• Quoted passage:

◆ ◆ ◆ ◆ ◆ ◆ ◆

Place-making capitalises on a local community's assets, inspiration, and potential, with the intention of creating public spaces that promote people's health, happiness and well being.

On the 30th November 2016 a gathering of people active in creative place-making in Northern Ireland came together for a conversation in Cecil Ward Building, Belfast. These are some of the thoughts and ideas that have emerged which will inspire a wider conversation about the contribution creative cultural activity makes to the wellbeing of people in local places.

Place-making is a multi-faceted approach to the planning, design and management of public spaces. Place-making capitalizes on a local community's assets, inspiration, and potential, with the intention of creating public spaces that promote people's health, happiness and well being


This conversational seminar, hosted by Voluntary Arts Ireland in Belfast City Council’s Cecil Ward Building, was intended as an opportunity for participants to:

  • think together about ‘creative place-making’ [meanings, approaches, examples, ..]
  • share their experiences, ideas, insights, aspirations, ..
  • learn from and with others
  • explore innovative ways of enabling/supporting creative place-making across NI


The conversation took place in a civic and political context that includes:

  • Community Planning in Local Council areas
  • the Arts Council’s Challenge Fund
  • a growing interest in everyday creativity, as manifested, for example, in Get Creative
  • the NI 2030 ambition to grow a creative cultural economy that makes Northern Ireland a creative capital for Europe by 2030
  • publication of a UNESCO report, Culture: Urban Future, that explores the power of culture as a strategic asset for creating cities that are more inclusive, creative and sustainable
  • an emerging sense of the importance for our world of civic participation for the common good, e.g. in developments around ‘the commons’ and ‘commoning’.

Format of the session

The session was conceived as mostly conversational, with several short presentations being introduced during the conversation to inform and stimulate our thinking together about ‘creative place-making’. As often is the case, time was against us!

The presentations were:

  • Nick Livingston, Arts Council NI - on The Power of Public Art
  • Rosalind Lowry, Mid & East Antrim Council – on the Creative Citizens Programme
  • Janice Smith, Belfast City Council, with colleagues from PLACE - on City as a Gallery
  • Prof Ruth Morrow, Queen’s University Belfast – on Street Society

‘Creative place-making’ - What are we talking about?

The idea of ‘place-making’ is not a new one. Rooted in thinking and practice in the 1960s and 1970s, place-making has come to describe a collaborative community approach ..for creating and revitalizing public spaces, a process that has, it seems, grown into an international movement. Locally, there are some draft community plans that refer to ‘placemaking’.

◆ ◆ ◆ ◆ ◆ ◆ ◆

• Challenge A:
Answer these from the place-making seminar report:
(i) On what date did the gathering take place?
(ii) Which organization hosted the seminar?
(iii) What is the title of the UNESCO report it mentions?

◆ ◆ ◆ ◆ ◆ ◆ ◆

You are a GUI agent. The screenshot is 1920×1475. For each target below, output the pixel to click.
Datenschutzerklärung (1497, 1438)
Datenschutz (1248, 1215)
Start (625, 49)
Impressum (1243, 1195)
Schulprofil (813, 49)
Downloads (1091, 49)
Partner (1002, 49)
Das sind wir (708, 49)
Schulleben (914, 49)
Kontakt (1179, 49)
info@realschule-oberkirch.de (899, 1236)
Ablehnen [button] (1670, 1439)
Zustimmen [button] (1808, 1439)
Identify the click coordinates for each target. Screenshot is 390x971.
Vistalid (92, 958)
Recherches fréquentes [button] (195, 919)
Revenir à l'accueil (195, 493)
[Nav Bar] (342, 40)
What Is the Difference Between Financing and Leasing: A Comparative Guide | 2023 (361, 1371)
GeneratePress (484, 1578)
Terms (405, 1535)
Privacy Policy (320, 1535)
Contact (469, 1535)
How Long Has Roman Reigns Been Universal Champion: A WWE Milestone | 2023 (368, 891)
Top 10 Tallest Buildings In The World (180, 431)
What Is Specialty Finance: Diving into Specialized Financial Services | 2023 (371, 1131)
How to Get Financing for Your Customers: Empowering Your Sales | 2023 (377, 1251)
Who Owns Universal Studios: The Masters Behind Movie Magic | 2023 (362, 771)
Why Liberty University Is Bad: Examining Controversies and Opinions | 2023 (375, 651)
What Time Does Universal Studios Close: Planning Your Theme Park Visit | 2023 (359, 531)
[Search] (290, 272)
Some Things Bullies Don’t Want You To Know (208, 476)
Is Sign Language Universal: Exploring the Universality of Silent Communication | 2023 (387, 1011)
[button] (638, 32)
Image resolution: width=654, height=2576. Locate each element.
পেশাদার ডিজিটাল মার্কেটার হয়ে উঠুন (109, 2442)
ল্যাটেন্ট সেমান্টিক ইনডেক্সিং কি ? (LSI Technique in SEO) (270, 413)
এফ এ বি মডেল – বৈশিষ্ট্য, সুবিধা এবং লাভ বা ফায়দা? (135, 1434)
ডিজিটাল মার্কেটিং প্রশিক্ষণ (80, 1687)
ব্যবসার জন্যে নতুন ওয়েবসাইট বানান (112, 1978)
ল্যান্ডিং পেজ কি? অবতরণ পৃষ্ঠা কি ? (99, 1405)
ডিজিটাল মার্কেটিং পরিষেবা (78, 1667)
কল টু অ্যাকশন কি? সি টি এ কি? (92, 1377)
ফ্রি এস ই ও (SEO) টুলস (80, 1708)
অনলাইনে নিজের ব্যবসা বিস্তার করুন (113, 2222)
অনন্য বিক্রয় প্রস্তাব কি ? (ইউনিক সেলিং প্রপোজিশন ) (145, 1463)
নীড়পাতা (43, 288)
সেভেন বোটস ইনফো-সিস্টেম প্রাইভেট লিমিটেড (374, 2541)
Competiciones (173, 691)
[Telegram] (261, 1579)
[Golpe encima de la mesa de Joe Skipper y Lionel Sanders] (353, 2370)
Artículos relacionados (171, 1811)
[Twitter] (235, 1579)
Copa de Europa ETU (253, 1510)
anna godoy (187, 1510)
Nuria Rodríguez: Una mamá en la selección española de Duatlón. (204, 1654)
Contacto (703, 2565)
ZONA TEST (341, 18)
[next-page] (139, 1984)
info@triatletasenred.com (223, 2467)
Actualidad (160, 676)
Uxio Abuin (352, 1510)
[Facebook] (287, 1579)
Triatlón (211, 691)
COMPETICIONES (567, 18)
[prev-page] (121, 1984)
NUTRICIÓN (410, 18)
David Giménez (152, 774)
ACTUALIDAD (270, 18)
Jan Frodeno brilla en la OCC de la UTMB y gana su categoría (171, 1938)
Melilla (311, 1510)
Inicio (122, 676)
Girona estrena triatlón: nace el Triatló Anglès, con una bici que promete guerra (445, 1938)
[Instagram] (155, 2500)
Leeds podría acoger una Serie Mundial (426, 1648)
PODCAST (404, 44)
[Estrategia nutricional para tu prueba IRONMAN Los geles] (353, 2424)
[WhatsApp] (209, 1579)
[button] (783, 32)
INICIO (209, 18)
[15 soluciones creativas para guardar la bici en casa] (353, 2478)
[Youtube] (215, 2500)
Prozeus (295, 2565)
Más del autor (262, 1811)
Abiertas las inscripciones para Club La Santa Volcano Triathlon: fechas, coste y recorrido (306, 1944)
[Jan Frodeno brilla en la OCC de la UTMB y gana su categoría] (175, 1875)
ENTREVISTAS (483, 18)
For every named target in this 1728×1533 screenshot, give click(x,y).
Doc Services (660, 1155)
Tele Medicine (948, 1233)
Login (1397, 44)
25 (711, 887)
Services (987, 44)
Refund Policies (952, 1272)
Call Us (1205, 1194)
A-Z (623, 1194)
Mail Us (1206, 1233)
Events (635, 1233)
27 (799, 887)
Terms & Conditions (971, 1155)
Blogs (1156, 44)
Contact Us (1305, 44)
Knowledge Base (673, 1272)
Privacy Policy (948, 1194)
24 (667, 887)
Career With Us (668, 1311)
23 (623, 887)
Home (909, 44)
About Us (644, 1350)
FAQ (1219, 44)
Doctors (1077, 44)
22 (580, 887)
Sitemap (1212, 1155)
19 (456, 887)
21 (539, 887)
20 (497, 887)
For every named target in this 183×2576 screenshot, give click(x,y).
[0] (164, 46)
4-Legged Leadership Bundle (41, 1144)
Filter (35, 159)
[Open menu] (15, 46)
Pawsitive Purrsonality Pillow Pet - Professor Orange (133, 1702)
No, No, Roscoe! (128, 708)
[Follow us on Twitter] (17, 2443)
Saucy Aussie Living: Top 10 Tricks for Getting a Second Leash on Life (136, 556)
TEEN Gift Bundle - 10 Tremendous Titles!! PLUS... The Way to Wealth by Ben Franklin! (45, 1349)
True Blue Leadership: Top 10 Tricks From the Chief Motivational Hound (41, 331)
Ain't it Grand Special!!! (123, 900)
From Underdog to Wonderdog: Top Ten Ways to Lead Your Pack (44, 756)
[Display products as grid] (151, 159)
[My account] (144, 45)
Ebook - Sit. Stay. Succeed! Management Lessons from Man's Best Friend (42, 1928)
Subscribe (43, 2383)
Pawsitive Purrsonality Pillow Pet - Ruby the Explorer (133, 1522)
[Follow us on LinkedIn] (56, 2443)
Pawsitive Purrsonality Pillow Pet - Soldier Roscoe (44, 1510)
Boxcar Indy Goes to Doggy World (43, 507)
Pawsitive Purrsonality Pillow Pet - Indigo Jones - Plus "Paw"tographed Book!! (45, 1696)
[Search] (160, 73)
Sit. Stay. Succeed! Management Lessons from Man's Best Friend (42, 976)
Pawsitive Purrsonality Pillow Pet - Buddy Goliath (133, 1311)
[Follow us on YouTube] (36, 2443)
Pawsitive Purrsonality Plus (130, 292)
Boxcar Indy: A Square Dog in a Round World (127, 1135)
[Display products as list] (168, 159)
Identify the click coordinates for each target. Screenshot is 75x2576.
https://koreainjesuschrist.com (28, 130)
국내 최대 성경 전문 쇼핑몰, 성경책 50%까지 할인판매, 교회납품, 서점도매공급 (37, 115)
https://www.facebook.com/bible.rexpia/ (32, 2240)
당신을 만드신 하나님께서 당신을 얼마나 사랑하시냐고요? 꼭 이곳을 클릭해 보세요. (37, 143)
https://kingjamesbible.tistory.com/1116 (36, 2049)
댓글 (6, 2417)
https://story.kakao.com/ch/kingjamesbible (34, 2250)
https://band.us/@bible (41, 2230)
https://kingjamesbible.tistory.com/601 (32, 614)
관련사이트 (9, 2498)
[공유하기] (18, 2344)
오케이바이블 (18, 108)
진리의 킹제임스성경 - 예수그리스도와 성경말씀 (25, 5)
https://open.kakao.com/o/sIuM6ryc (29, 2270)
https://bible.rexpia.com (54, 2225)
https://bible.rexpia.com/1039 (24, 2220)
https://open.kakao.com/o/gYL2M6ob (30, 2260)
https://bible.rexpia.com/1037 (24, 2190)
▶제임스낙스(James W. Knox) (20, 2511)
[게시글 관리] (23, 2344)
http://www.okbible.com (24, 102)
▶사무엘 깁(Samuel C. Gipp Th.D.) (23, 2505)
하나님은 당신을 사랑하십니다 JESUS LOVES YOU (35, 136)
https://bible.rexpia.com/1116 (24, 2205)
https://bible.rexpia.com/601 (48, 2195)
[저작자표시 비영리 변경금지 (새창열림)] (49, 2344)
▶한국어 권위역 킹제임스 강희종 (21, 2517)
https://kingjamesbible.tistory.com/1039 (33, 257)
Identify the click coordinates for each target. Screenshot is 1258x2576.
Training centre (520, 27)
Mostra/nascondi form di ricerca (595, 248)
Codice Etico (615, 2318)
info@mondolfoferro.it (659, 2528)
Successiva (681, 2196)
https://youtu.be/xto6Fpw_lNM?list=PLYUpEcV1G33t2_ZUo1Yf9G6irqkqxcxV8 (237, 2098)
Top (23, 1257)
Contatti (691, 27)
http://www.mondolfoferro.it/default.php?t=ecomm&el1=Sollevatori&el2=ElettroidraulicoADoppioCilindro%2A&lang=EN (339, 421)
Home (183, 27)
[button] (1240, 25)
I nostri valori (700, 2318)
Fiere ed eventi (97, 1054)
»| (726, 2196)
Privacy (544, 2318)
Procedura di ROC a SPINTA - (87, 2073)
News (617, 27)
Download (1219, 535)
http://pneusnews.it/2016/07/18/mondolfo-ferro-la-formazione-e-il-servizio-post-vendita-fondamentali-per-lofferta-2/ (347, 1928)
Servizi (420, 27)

◆ ◆ ◆ ◆ ◆ ◆ ◆

• Challenge B:
In the records, write out the lines between the one containing "Pawsitive Purrsonality Pillow Pet - Buddy" and the one containing "https://open.kakao.com/o/gYL2M6ob (30, 2260)", inclusive.

• Complete answer A:
(i) 30th November 2016
(ii) Voluntary Arts Ireland
(iii) Culture: Urban Future

• Complete answer B:
Pawsitive Purrsonality Pillow Pet - Buddy Goliath (133, 1311)
[Follow us on YouTube] (36, 2443)
Pawsitive Purrsonality Plus (130, 292)
Boxcar Indy: A Square Dog in a Round World (127, 1135)
[Display products as list] (168, 159)
Identify the click coordinates for each target. Screenshot is 75x2576.
https://koreainjesuschrist.com (28, 130)
국내 최대 성경 전문 쇼핑몰, 성경책 50%까지 할인판매, 교회납품, 서점도매공급 (37, 115)
https://www.facebook.com/bible.rexpia/ (32, 2240)
당신을 만드신 하나님께서 당신을 얼마나 사랑하시냐고요? 꼭 이곳을 클릭해 보세요. (37, 143)
https://kingjamesbible.tistory.com/1116 (36, 2049)
댓글 (6, 2417)
https://story.kakao.com/ch/kingjamesbible (34, 2250)
https://band.us/@bible (41, 2230)
https://kingjamesbible.tistory.com/601 (32, 614)
관련사이트 (9, 2498)
[공유하기] (18, 2344)
오케이바이블 (18, 108)
진리의 킹제임스성경 - 예수그리스도와 성경말씀 (25, 5)
https://open.kakao.com/o/sIuM6ryc (29, 2270)
https://bible.rexpia.com (54, 2225)
https://bible.rexpia.com/1039 (24, 2220)
https://open.kakao.com/o/gYL2M6ob (30, 2260)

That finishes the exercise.